Futuro Compuesto: El Centro, la patrulla, la colonia y la lluvia: promesas públicas bajo examen
El respaldo de Cuauhtli Badillo al programa “Centro Histórico, Corazón de San Luis” le da al proyecto municipal un barniz de acompañamiento legislativo, pero también exhibe la comodidad del apoyo sin instrumentos visibles de vigilancia. El diputado de Morena avala, firma el pacto cívico y habla de recuperar el honor de la “Ciudad de los Jardines”, una frase bonita para ceremonia, pero insuficiente para medir banquetas reparadas, movilidad ordenada, comercio regulado, patrimonio protegido o presupuesto bien ejercido. Si el Congreso va a acompañar, no basta con sonreír en la foto: tendrá que pedir metas, plazos, indicadores y cuentas claras. Porque el Centro Histórico no necesita solo pactos simbólicos; necesita que alguien revise si el corazón late o solo lo están maquillando.

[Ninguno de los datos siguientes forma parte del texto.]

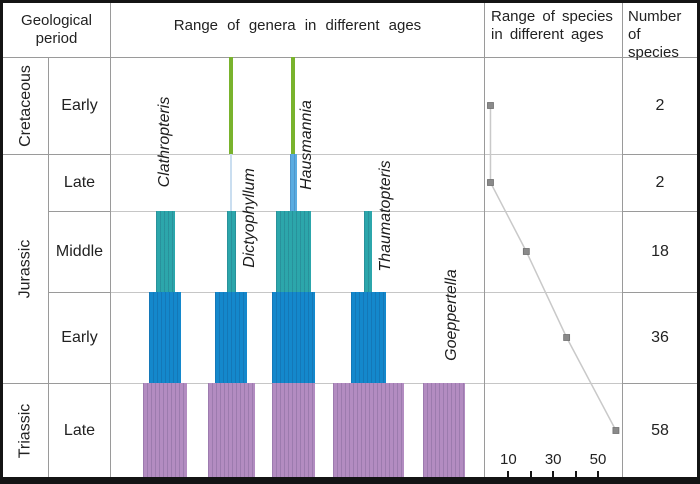 This screenshot has height=484, width=700. I want to click on x-axis-tick-label: 10, so click(508, 460).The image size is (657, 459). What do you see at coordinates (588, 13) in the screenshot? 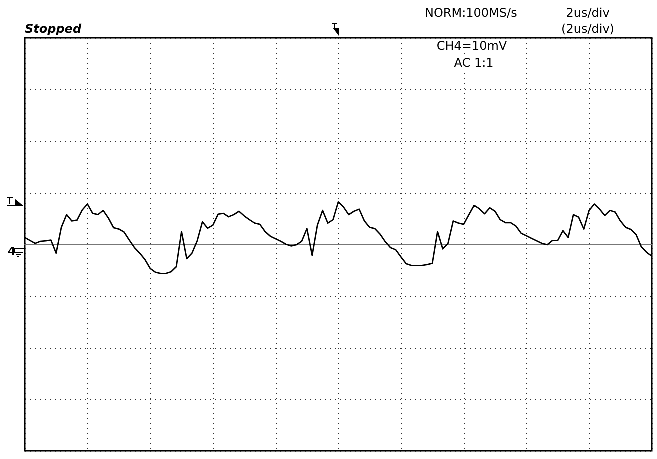
I see `text: 2us/div` at bounding box center [588, 13].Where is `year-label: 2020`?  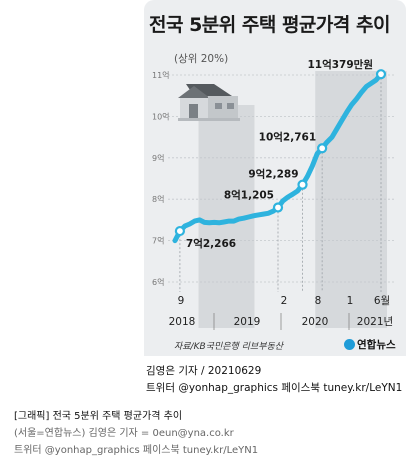
year-label: 2020 is located at coordinates (316, 322).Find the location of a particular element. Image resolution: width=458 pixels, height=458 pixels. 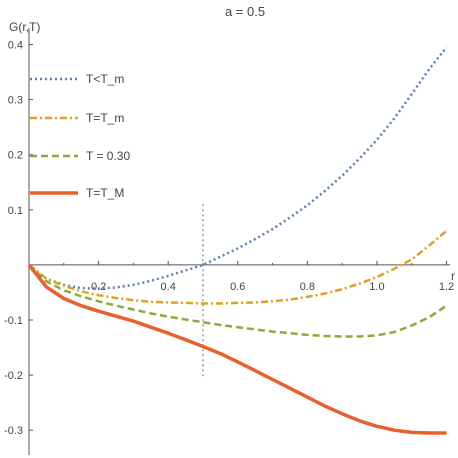

x-axis-ticks: 0.2 0.4 0.6 0.8 1.0 1.2 is located at coordinates (258, 276).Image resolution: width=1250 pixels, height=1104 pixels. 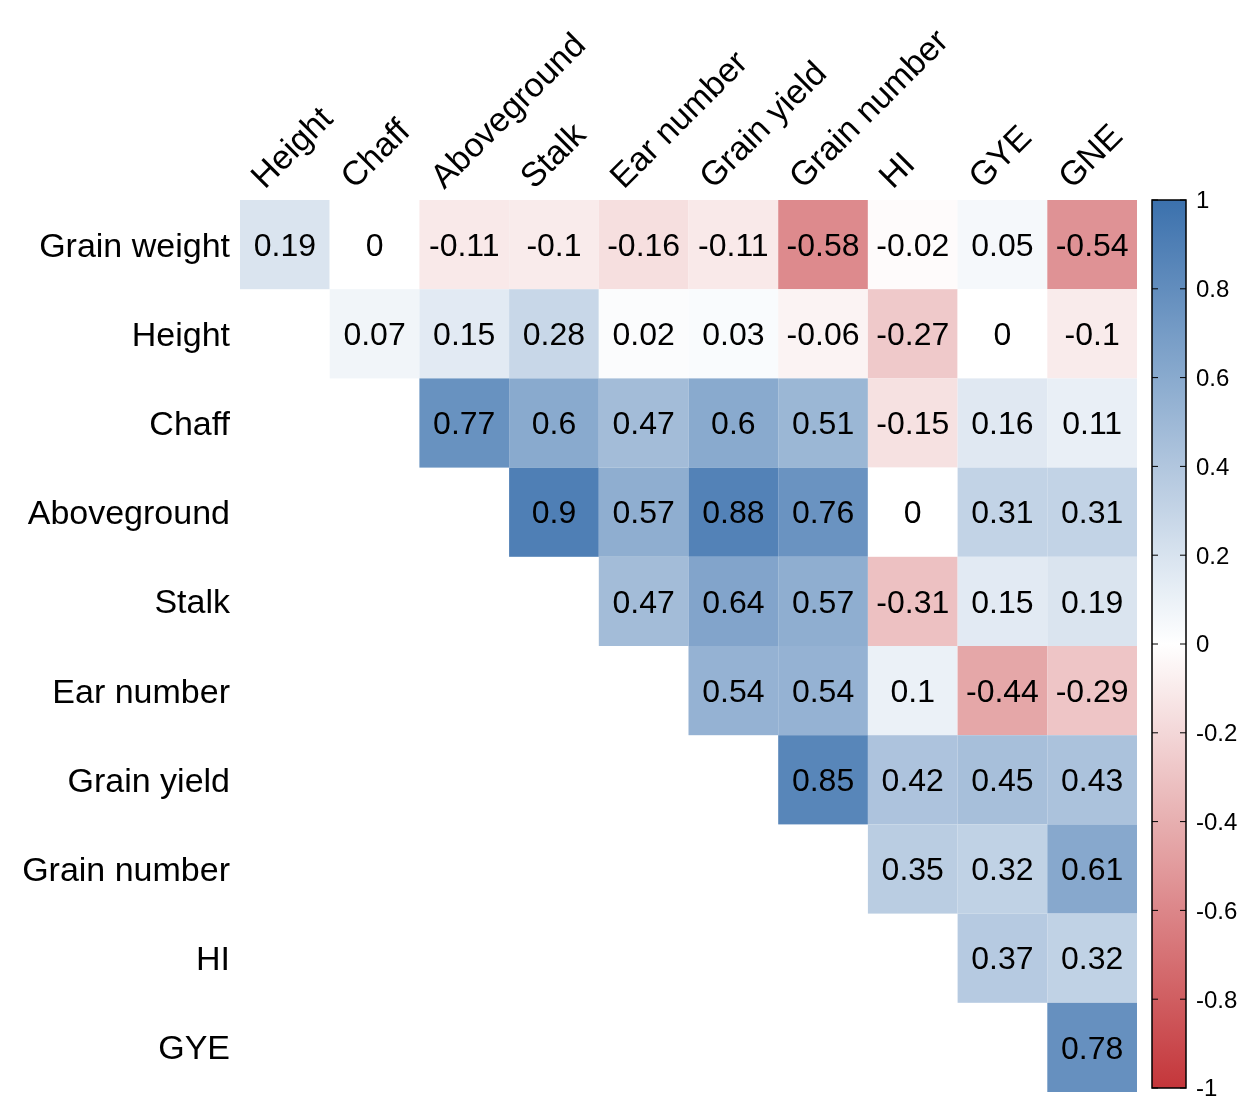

En Ciudad Valles, la capacitación con perspectiva de género para elementos de Seguridad Pública y Tránsito Municipal apunta a un tema sensible: la atención adecuada a víctimas y la actuación de primeros respondientes ante situaciones de violencia. La jornada impartida por personal de la Secretaría de las Mujeres e Igualdad Sustantiva tiene valor, especialmente si se traduce en mejores prácticas y no solo en reconocimientos entregados al final de la plática. El riesgo de estos ejercicios institucionales es conocido: que la perspectiva de género se vuelva constancia, foto y archivo, mientras en la calle la ciudadanía espera trato digno, reacción profesional y cero revictimización. Capacitar es un paso; transformar la actuación policial es el examen real.
En la Fracción Morales, Enrique Galindo llegó a la jornada 555 de Capital al 100 para anunciar próximas obras de pavimentación y drenaje en la Privada Oro, además de reja, bancas, reflectores, luminarias, poda y mantenimiento general. El alcalde presume 555 días consecutivos visitando colonias y 223 domingos de trabajo territorial, cifras que buscan construir la imagen de un gobierno en movimiento. Pero también dejan ver una administración que cuenta sus recorridos casi con devoción estadística, mientras muchas colonias siguen esperando lo elemental: calle transitable, drenaje funcional, luz suficiente y espacios comunitarios dignos. La presencia en territorio importa; el reto es que no se quede en calendario, promesa presupuestada y regreso anunciado para el banderazo.
Ante la temporada de lluvias, el Gobierno de la Capital identifica puntos críticos, coordina desazolves, repara rejillas, repone registros pluviales y prepara camiones váctor, motobombas, soldadura y equipos de corte para evitar inundaciones en zonas de riesgo. La prevención es indispensable, sobre todo en una ciudad que conoce de memoria sus encharcamientos: Puente Pemex, Río Españita, Periférico y Río Santiago, Chapultepec, Coronel Romero y tantas otras coordenadas del agua acumulada. La frase de Eustorgio Chávez Garza —“Más allá de determinar a quién corresponde cada tramo o instalación, lo importante es atender la petición de la ciudadanía y actuar de manera inmediata”— suena práctica, aunque también revela un problema viejo: cuando la lluvia llega, las competencias administrativas se vuelven paraguas agujereado. Prevenir no debería ser correr antes del aguacero, sino haber construido una ciudad que no tiemble cada vez que se nubla.